This repository serves as the official implementation for the paper Generalized Dirichlet Energy and Graph Laplacians for Clustering Directed and Undirected Graphs. It provides a robust Python implementation of the Generalized Spectral Clustering (GSC) algorithm via a custom scikit-learn fork. This implementation thus uses SOTA algorithms and is optimized for parallel computing on CPU via JIT compilation.
It also provides a flexible framework for custom clustering experiments.
The exact experiments and plots/figures included in the paper can be reproduced via the reproduce_paper.sh shell script. For more information on this tool, see the associated README.
The scikit-learn fork is identical to the 1.8 version of scikit-learn except for the SpectralClustering class and related utilities.

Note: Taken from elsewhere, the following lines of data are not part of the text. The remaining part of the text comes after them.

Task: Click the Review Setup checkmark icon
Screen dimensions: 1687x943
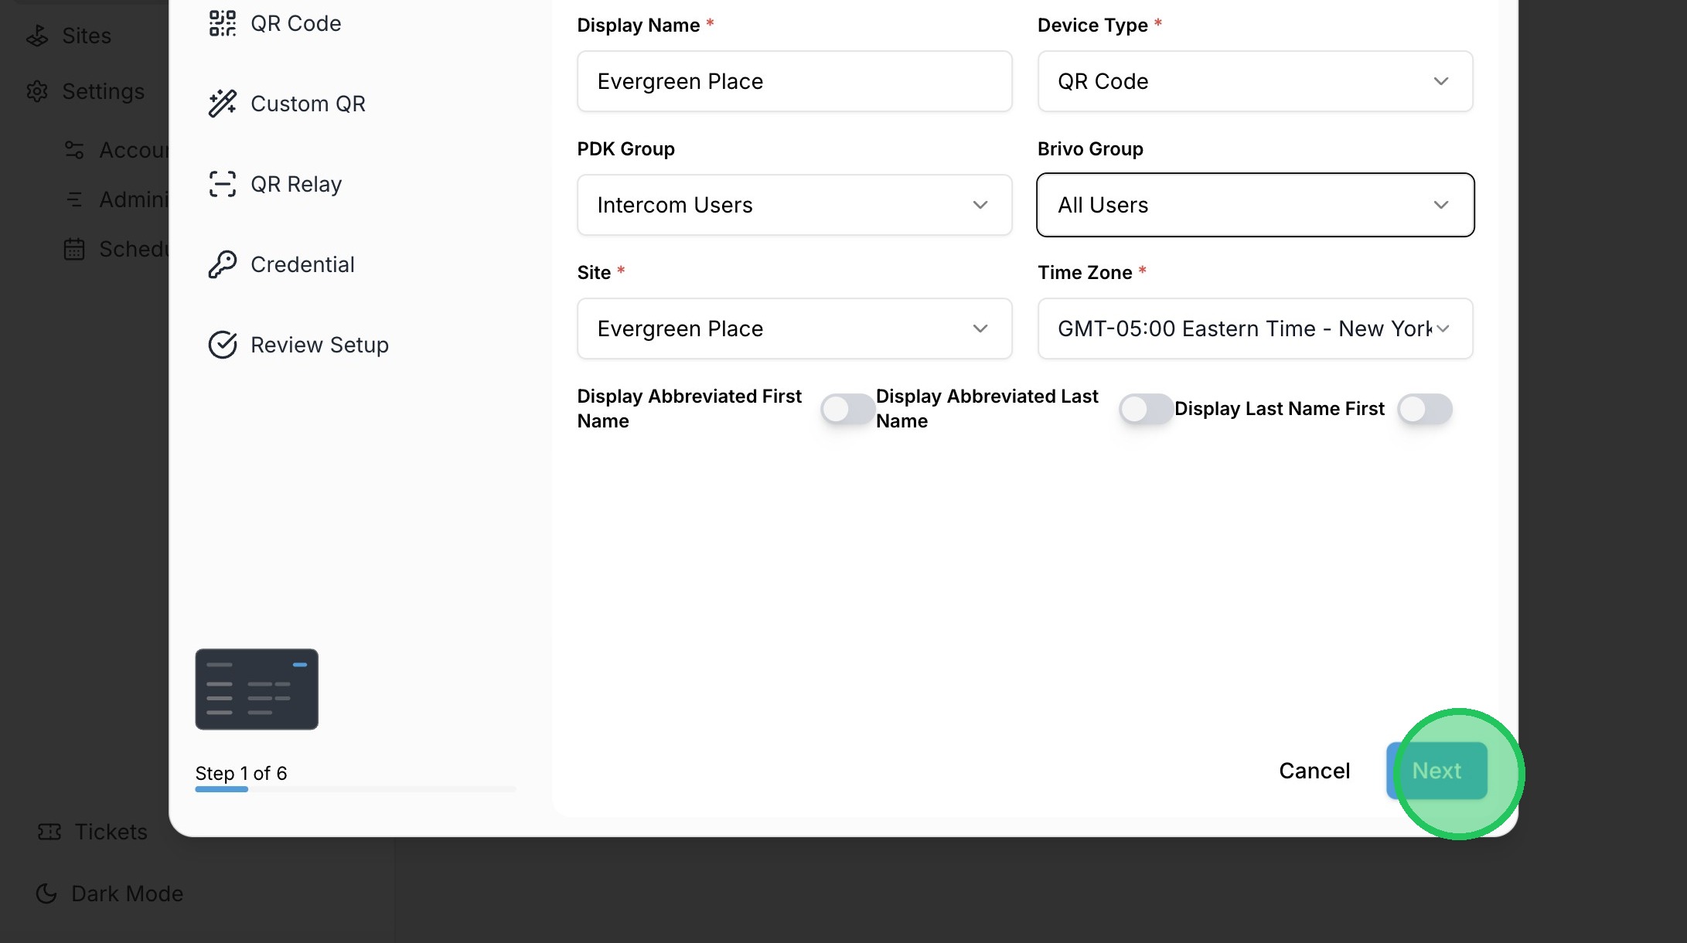Action: 222,345
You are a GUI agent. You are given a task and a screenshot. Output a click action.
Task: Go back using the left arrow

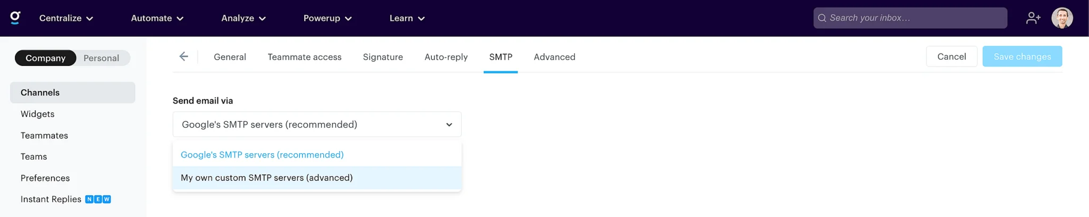pyautogui.click(x=183, y=56)
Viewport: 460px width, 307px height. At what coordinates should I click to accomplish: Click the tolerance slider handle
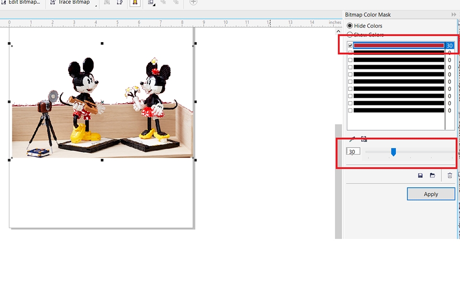(x=393, y=152)
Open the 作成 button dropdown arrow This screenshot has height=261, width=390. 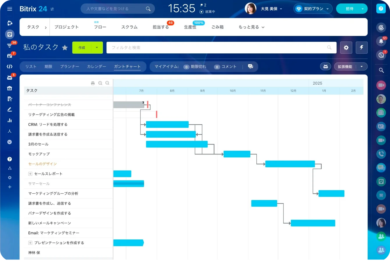[97, 47]
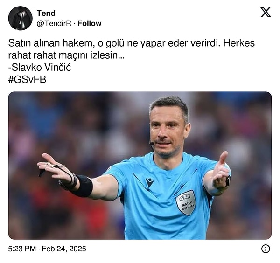Click the Feb 24, 2025 date

pos(64,249)
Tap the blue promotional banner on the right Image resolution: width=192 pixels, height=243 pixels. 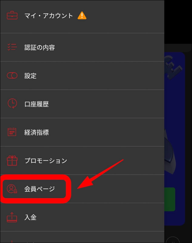tap(175, 139)
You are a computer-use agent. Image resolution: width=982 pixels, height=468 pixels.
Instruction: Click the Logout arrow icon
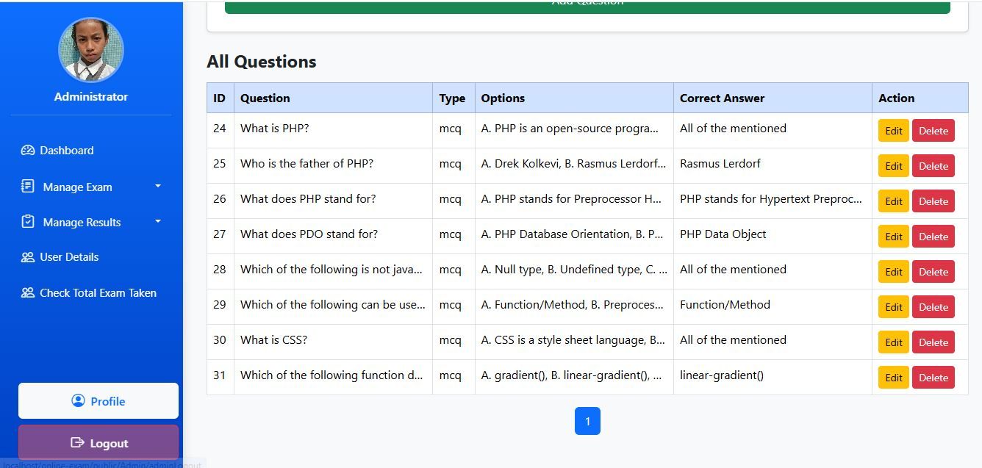click(77, 442)
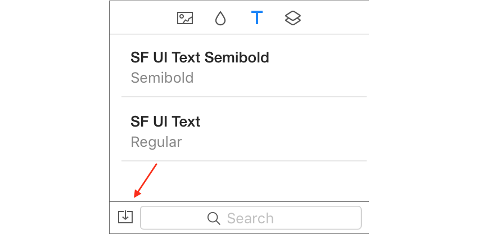Click the gray Regular weight label
The height and width of the screenshot is (234, 478).
pyautogui.click(x=156, y=142)
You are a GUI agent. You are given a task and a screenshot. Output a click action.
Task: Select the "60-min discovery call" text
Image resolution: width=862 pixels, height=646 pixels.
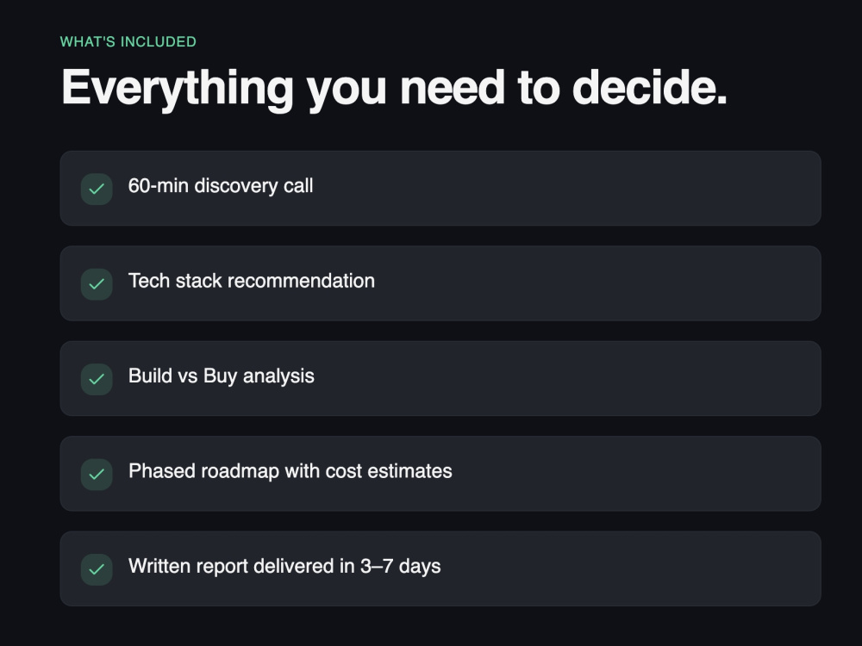tap(221, 186)
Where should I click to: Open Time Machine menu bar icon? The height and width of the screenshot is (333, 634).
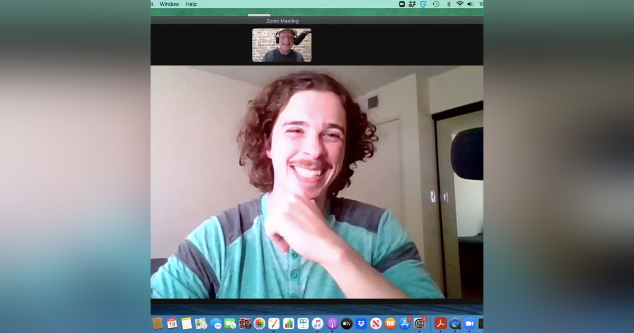pos(436,4)
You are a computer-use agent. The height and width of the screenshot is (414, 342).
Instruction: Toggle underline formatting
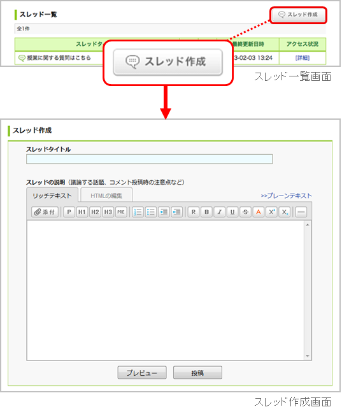(x=232, y=212)
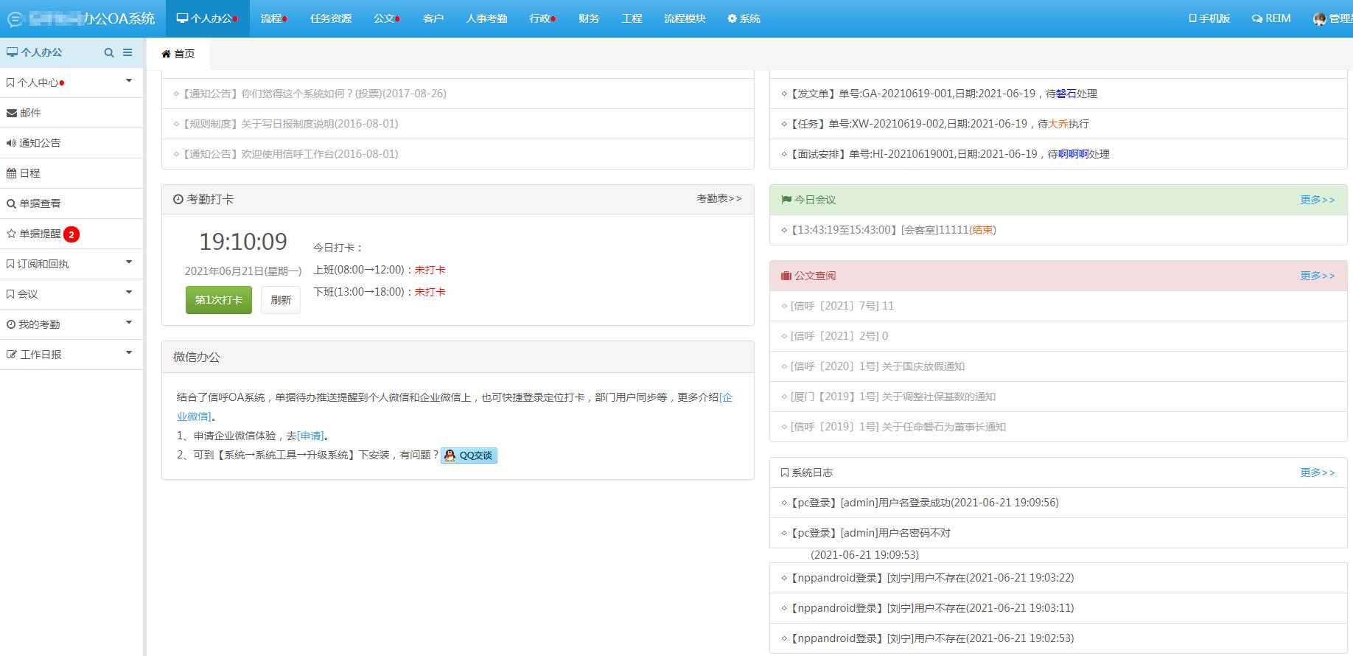Open 单据查看 document search in the sidebar

coord(40,203)
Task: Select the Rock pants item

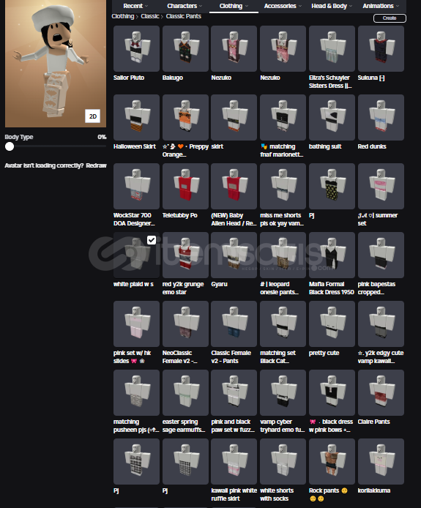Action: [332, 461]
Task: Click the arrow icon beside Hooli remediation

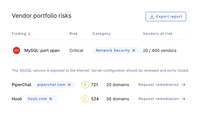Action: [183, 99]
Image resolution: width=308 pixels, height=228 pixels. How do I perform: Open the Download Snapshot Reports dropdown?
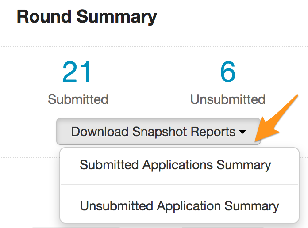(158, 131)
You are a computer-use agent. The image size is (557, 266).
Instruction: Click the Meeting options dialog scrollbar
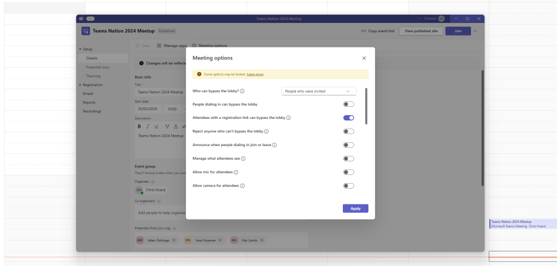(366, 106)
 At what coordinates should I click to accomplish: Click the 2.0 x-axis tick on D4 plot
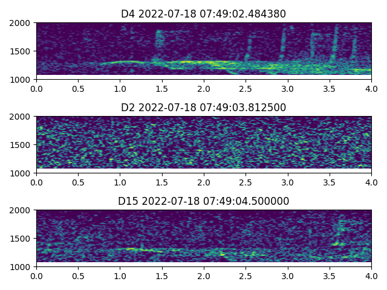click(204, 89)
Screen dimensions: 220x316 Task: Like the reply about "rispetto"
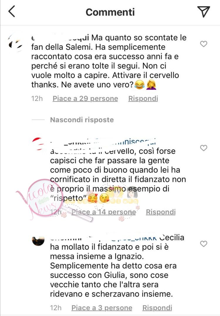pos(204,148)
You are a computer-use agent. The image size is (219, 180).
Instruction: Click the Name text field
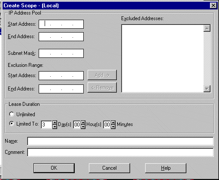tap(120, 141)
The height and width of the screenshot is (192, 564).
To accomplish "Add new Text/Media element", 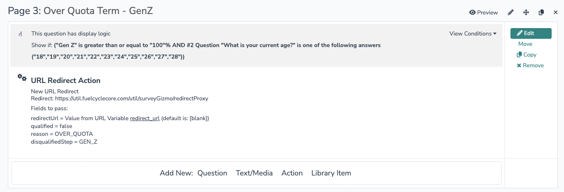I will [254, 173].
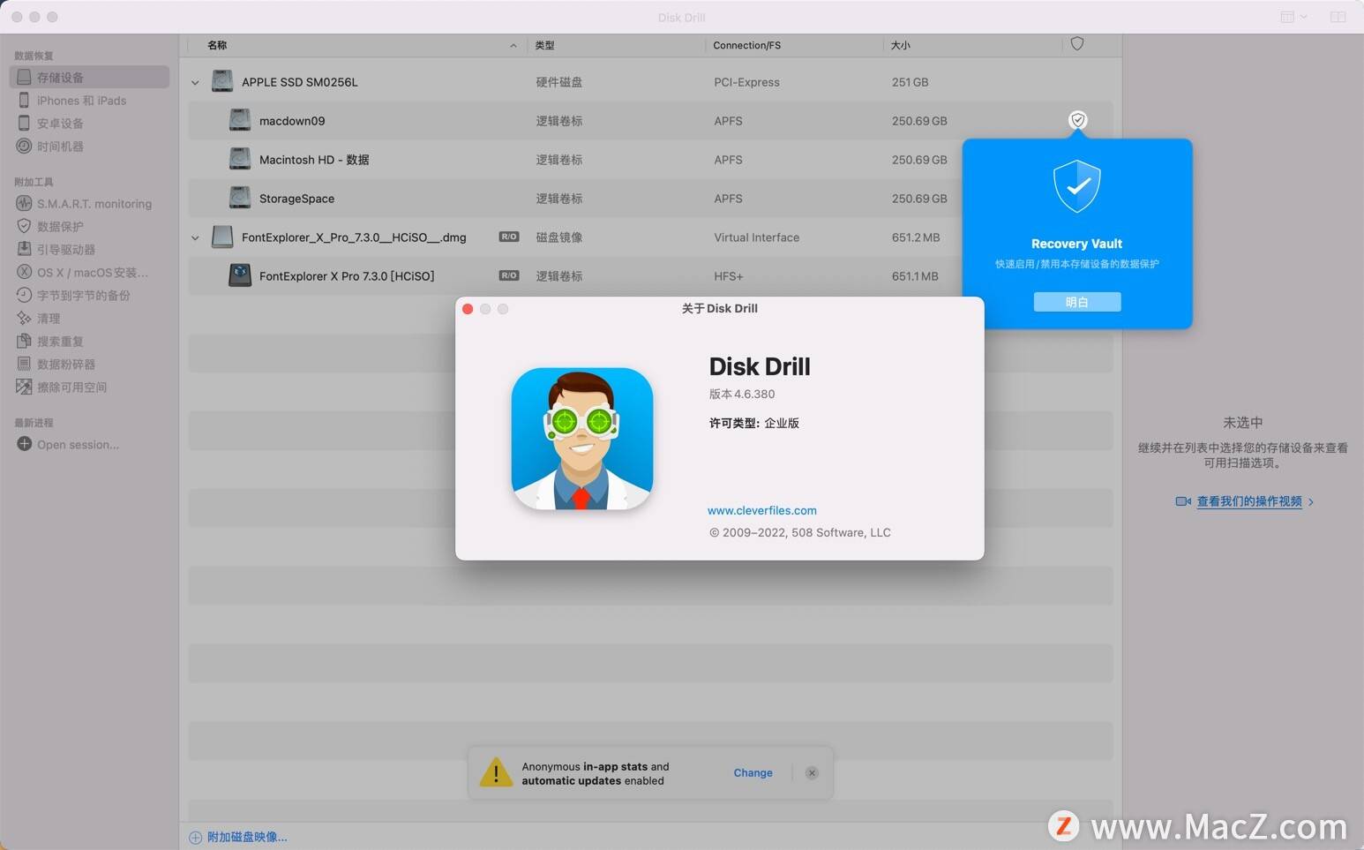The height and width of the screenshot is (850, 1364).
Task: Click the 明白 button in Recovery Vault popup
Action: (x=1076, y=301)
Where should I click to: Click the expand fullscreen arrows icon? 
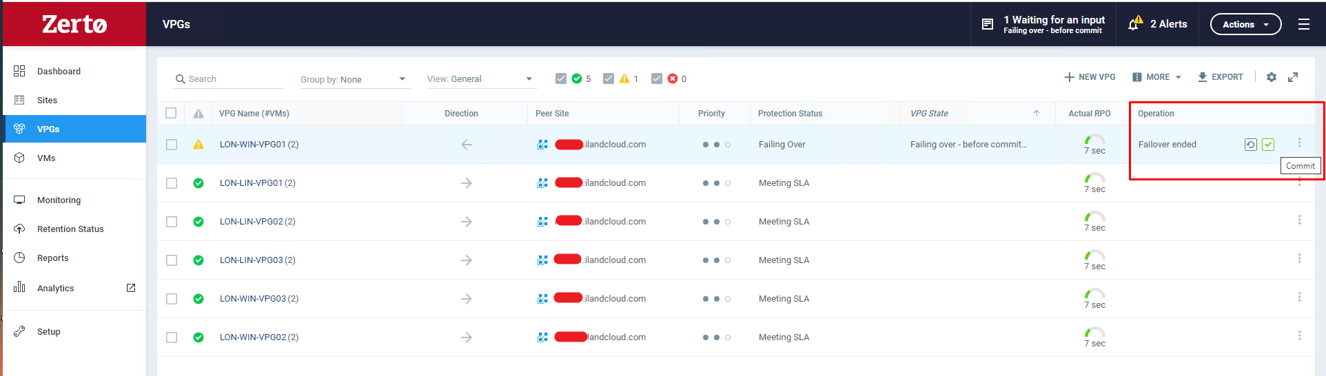click(x=1293, y=77)
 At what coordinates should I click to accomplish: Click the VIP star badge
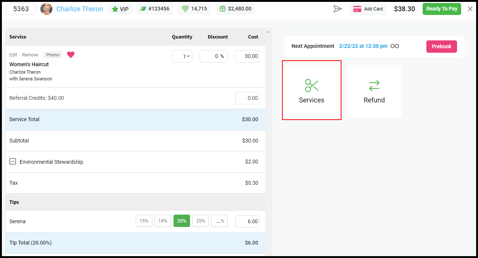(120, 9)
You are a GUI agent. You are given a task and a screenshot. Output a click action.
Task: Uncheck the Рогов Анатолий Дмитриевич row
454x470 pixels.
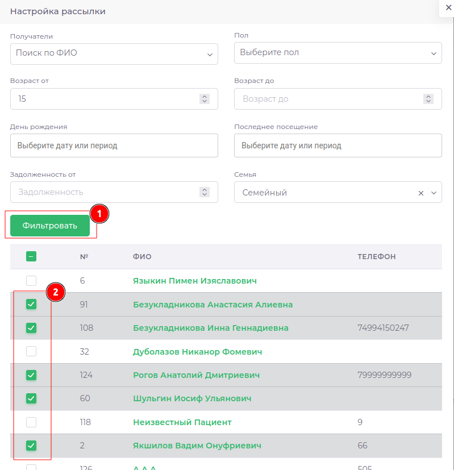31,375
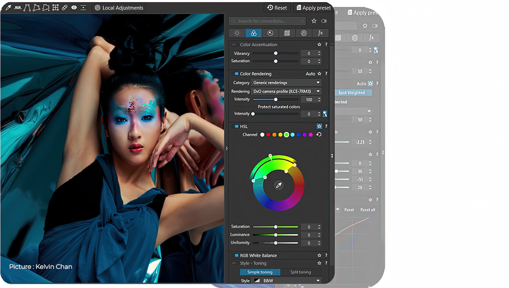Open the Category Generic renderings dropdown

[286, 83]
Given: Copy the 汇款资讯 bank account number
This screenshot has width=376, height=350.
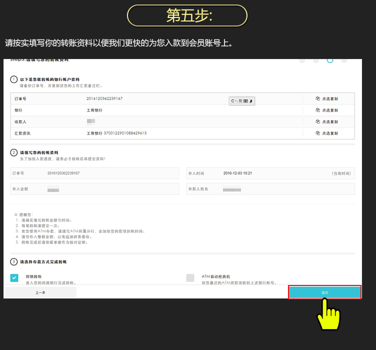Looking at the screenshot, I should tap(327, 134).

Two parameters are added to the API call for this class: standard (bool) and laplacian_method (str: unnorm, norm, random_walk).
If standard is True, the adjacency matrix is symmetrized and the standard Laplacian is computed according to the specified method.
Otherwise, GSC is performed, using the specified laplacian method.
Create a virtual environment and activate it (conda or venv):
python -m venv sklearn-env
source sklearn-env/bin/activate.fish
Install all required dependencies:
pip install -r requirements.txt
Install scikit-learn in editable mode:
pip install -e scikit-learn \
--no-build-isolation \
--config-settings editable-verbose=true \
--verbose
Point Cloud datasets are stored in Hugging Face format and network datasets are stored in .npz format via their adjacency matrix.
All file manipulations are handled via the file manager script.
This pipeline also includes an interactive 2D labeled dataset builder. It is accessible via the build_dataset() function in utils/dataset_builder.py.
You can edit and run experiments using the template script.
An "experiment" consists of datasets to cluster with given methods and fully customizable parameters.
The clusterings are then evaluated using the metrics of your choice (currently available: nmi, ari, ami, ch, modularity, graph_ch, map).
Three experiment pipelines are available:
- Score: Saves results as CSV double-entry tables for each metric
- Visualization: Visualizes results in a matplotlib plot, for 2D or 3D point-cloud datasets.
- Grid Search: Perform a classical score experiment with grid search on specified parameters.
Detailed guidelines for adding custom components are included in the competitors module.